- _Extracted material_
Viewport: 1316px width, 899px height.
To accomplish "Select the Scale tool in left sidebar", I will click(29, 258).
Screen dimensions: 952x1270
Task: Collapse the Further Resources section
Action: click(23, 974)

- _Work order_
All of the entries are to be transcribed exactly.

- _Expected output_
Viewport: 1316px width, 899px height.
To accomplish "Select the Scale tool in left sidebar", I will click(29, 258).
Screen dimensions: 952x1270
Task: Collapse the Further Resources section
Action: click(23, 974)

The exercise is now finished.